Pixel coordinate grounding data
-*-

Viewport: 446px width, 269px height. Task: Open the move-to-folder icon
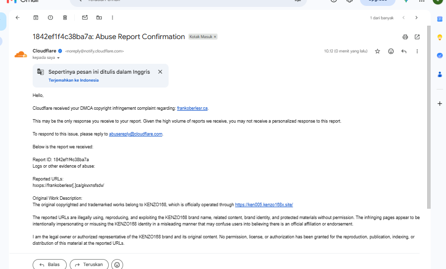(99, 18)
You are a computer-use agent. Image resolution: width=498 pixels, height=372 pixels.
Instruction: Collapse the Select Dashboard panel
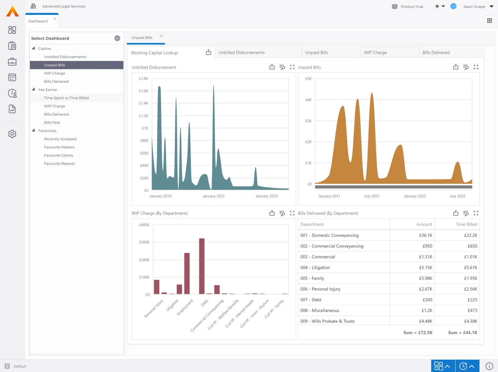[x=117, y=38]
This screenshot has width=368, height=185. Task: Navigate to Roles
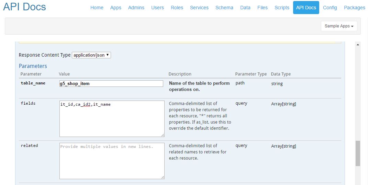click(177, 8)
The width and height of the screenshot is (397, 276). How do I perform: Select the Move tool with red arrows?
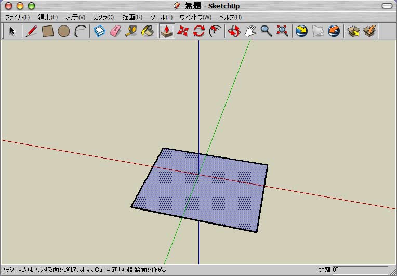(x=183, y=31)
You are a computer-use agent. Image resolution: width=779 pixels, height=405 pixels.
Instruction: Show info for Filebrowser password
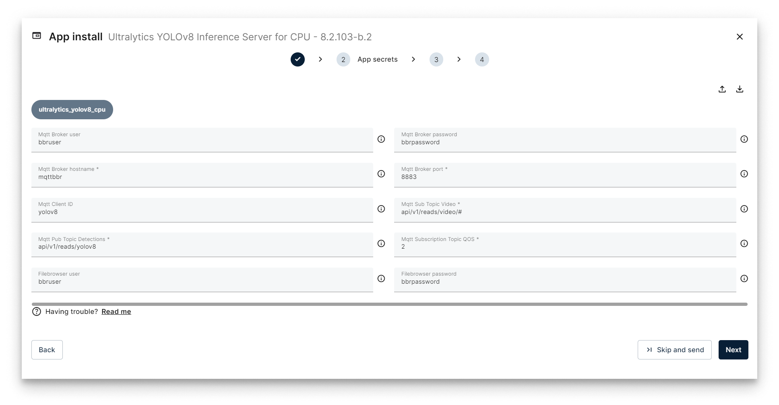pyautogui.click(x=744, y=278)
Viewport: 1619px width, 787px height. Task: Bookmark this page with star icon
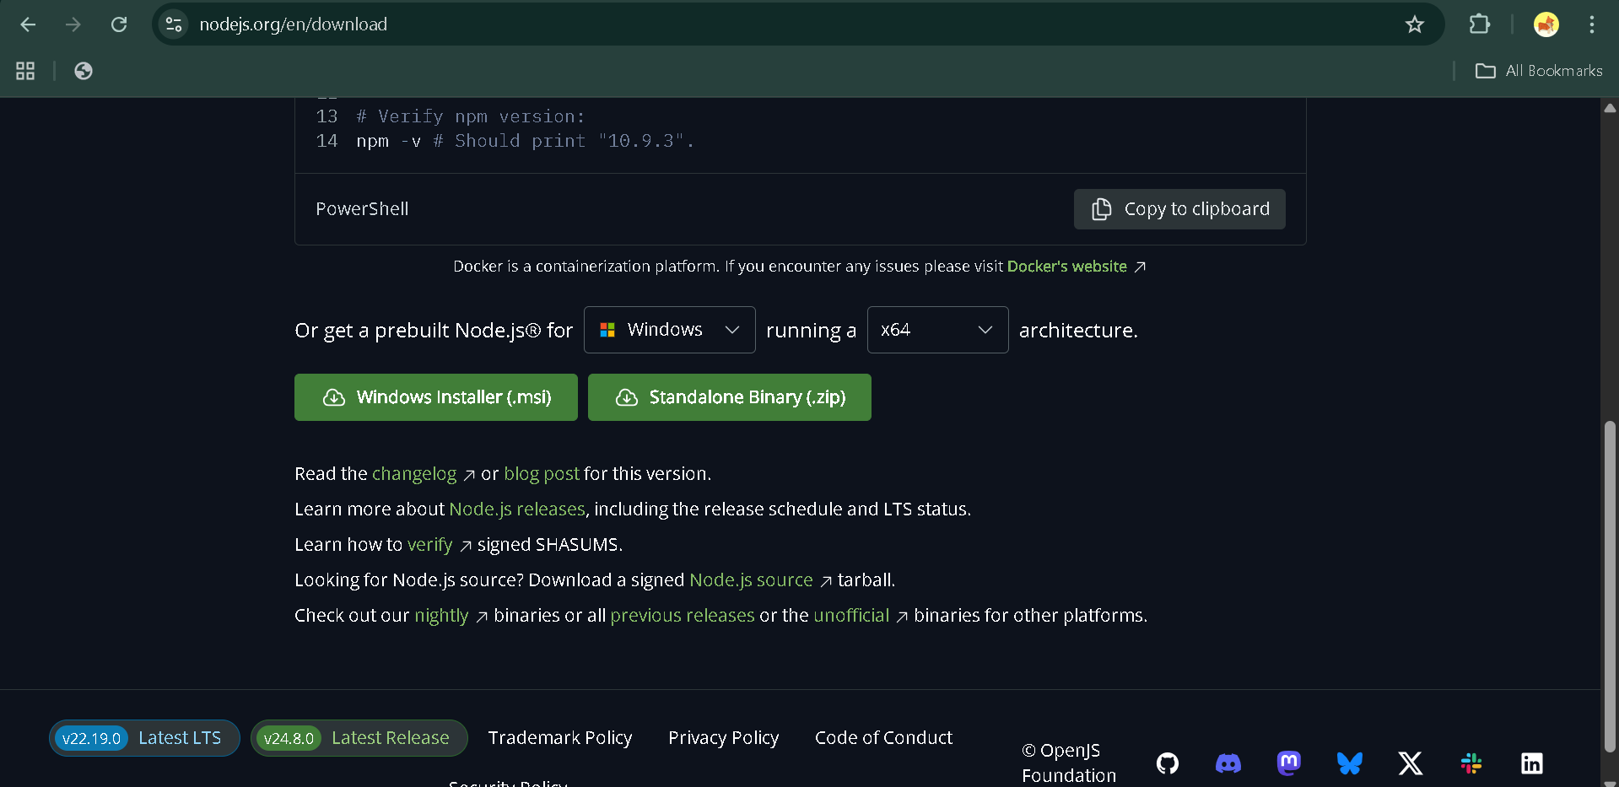[x=1414, y=24]
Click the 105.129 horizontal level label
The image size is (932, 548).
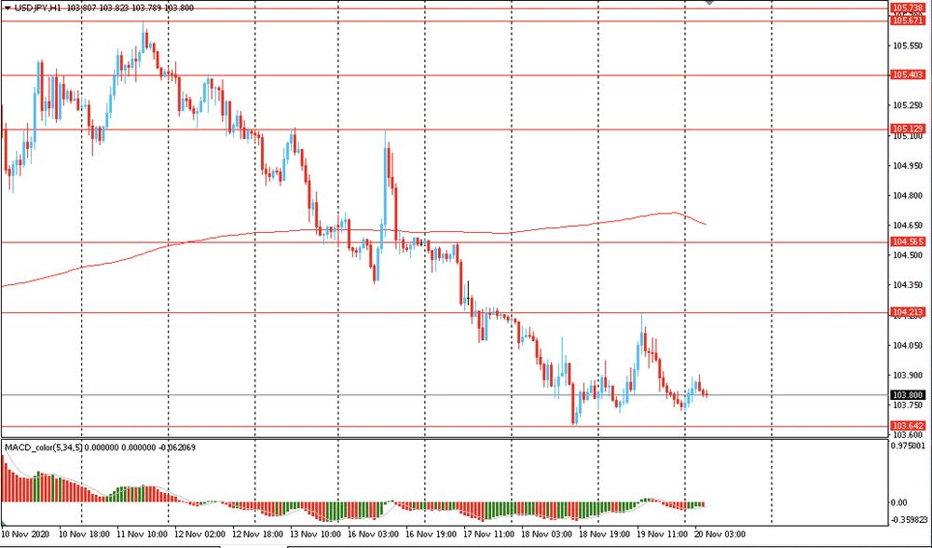[x=908, y=129]
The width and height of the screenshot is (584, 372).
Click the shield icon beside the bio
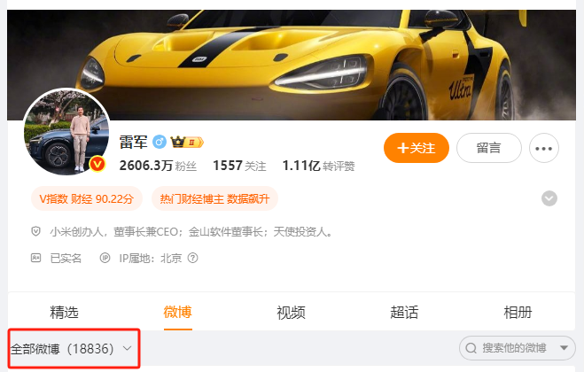coord(35,232)
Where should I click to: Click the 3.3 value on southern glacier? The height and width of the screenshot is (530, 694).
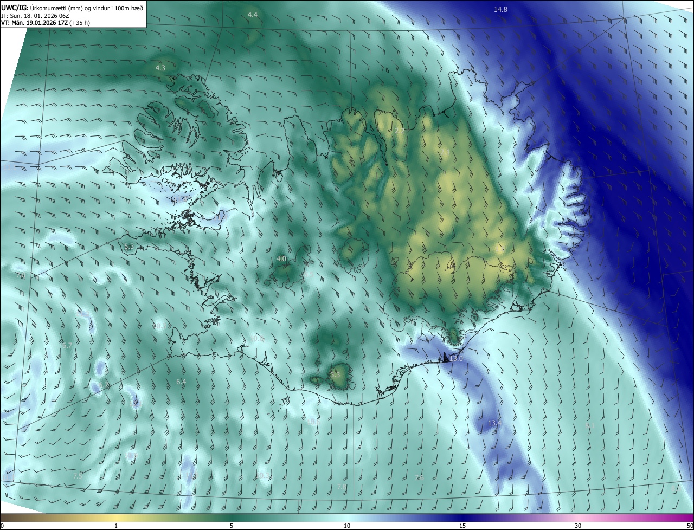(335, 375)
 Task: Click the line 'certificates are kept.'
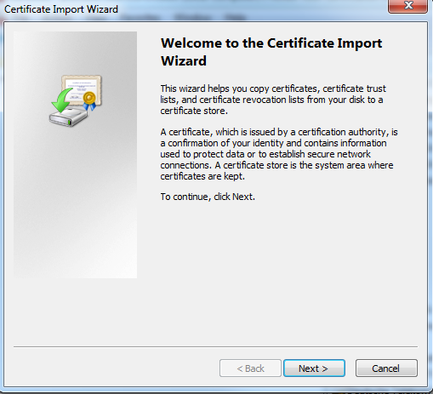tap(202, 176)
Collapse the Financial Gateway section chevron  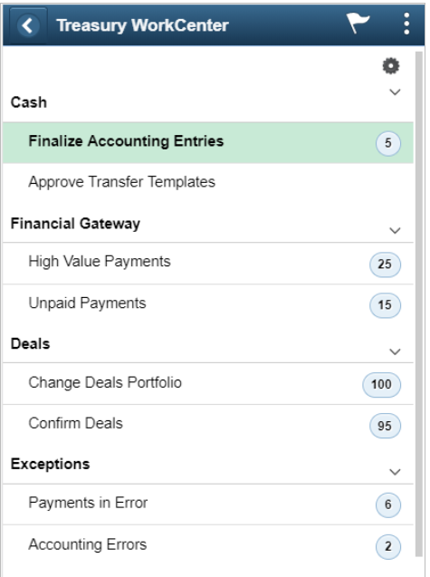[395, 231]
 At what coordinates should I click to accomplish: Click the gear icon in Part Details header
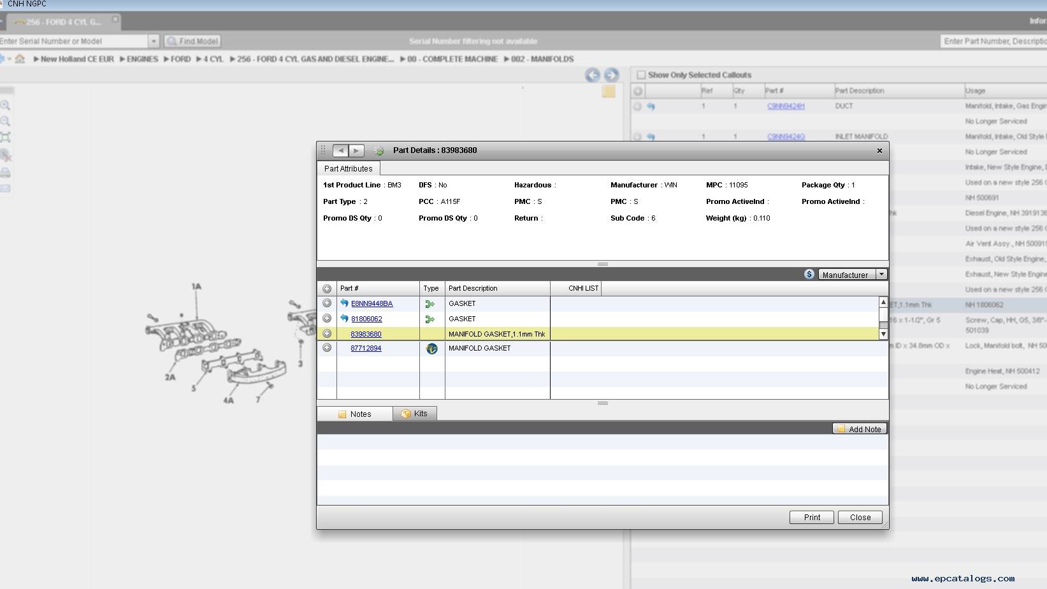point(379,151)
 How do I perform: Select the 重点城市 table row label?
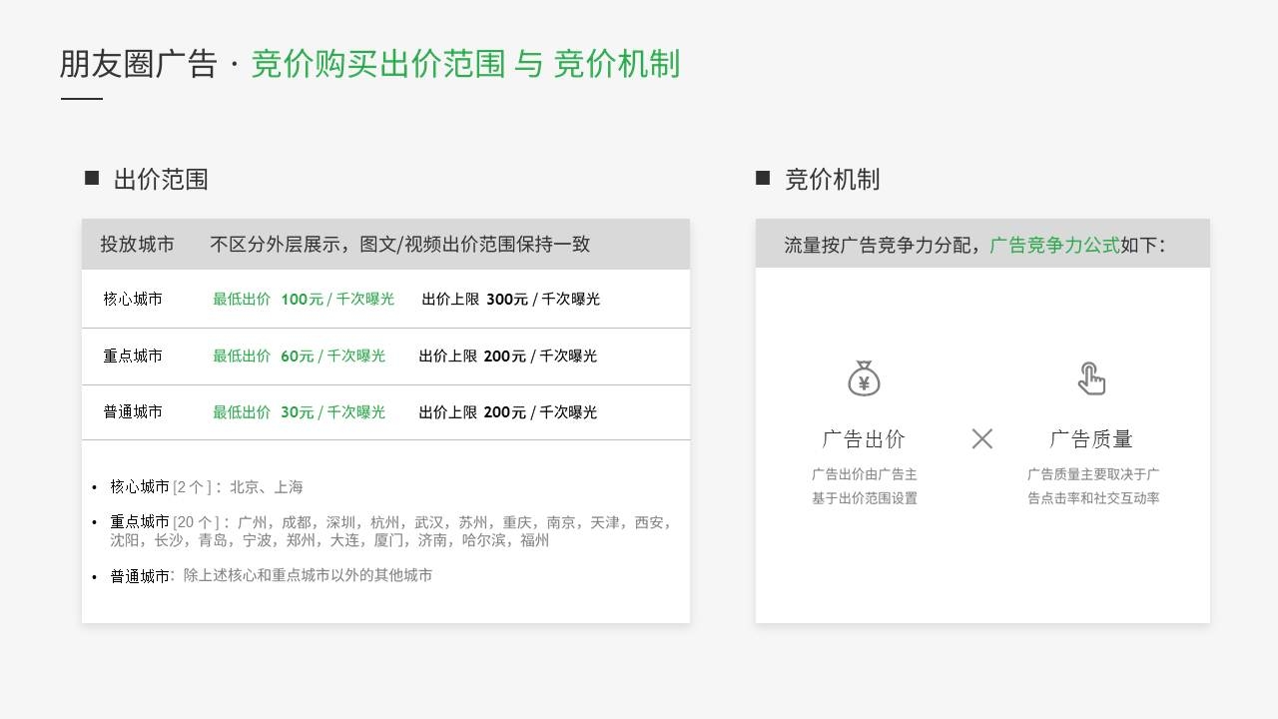point(133,356)

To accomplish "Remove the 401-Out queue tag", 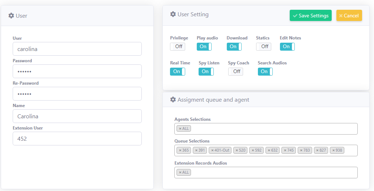I will [x=213, y=150].
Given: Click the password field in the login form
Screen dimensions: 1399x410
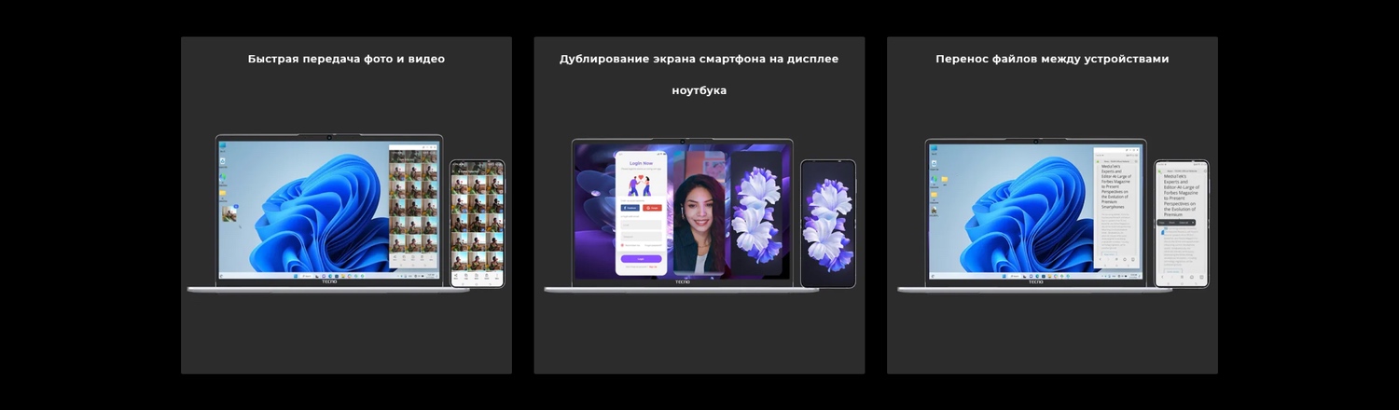Looking at the screenshot, I should click(641, 236).
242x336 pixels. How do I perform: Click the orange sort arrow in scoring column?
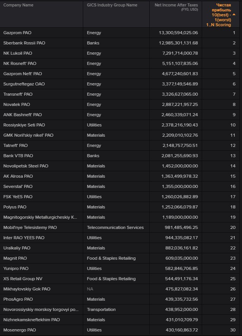[x=233, y=14]
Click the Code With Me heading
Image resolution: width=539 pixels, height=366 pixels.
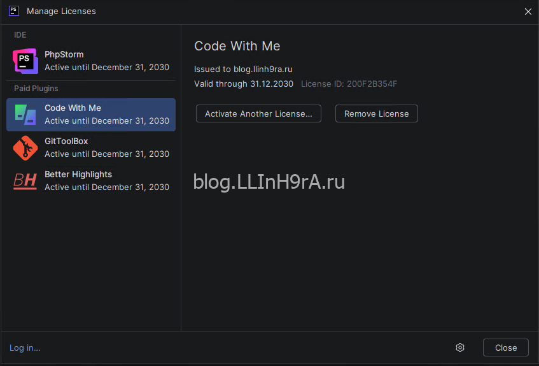click(x=237, y=46)
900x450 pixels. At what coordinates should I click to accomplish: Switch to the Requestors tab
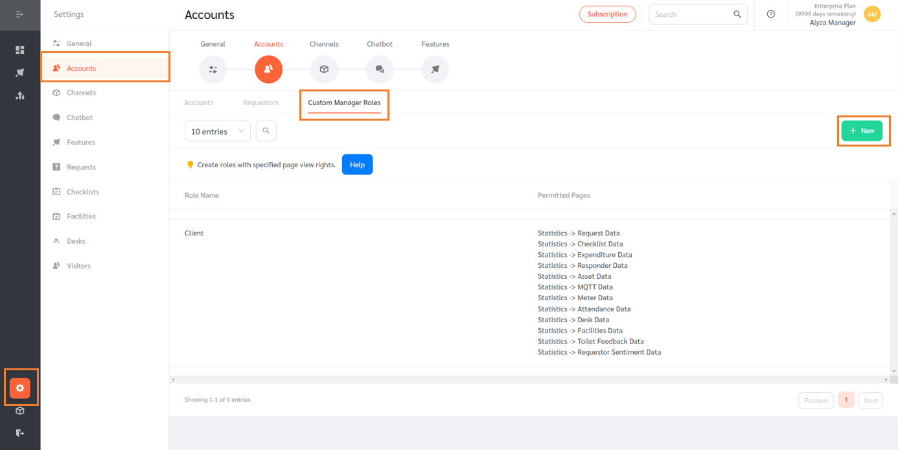pyautogui.click(x=260, y=102)
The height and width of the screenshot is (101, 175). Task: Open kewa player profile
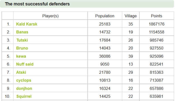21,56

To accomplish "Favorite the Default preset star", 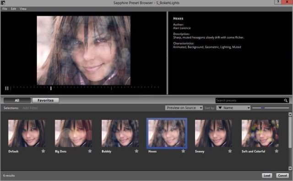I will tap(43, 151).
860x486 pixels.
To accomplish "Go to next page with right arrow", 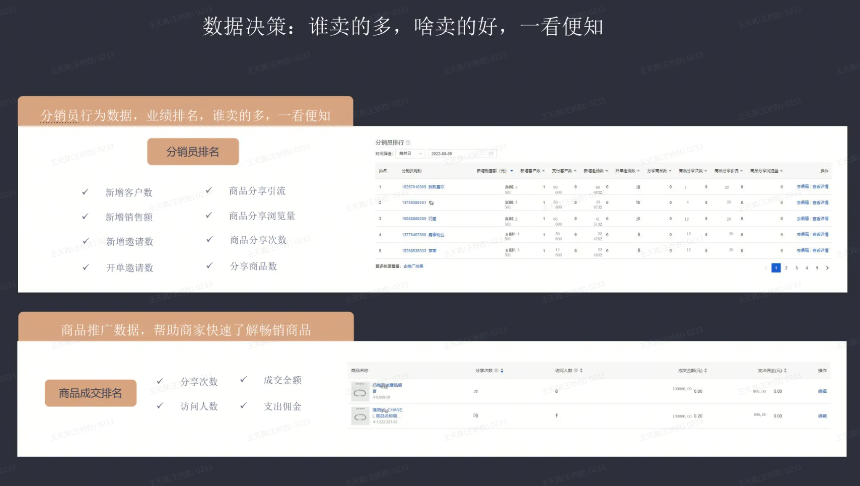I will point(827,268).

-*-

## Work instructions
Copy each line from the records above that includes the string "computer".

## Exercise answer
You are a computer-use agent. Image resolution: width=498 pixels, height=372 pixels.
You are a computer-use agent. Image resolution: width=779 pixels, height=405 pixels.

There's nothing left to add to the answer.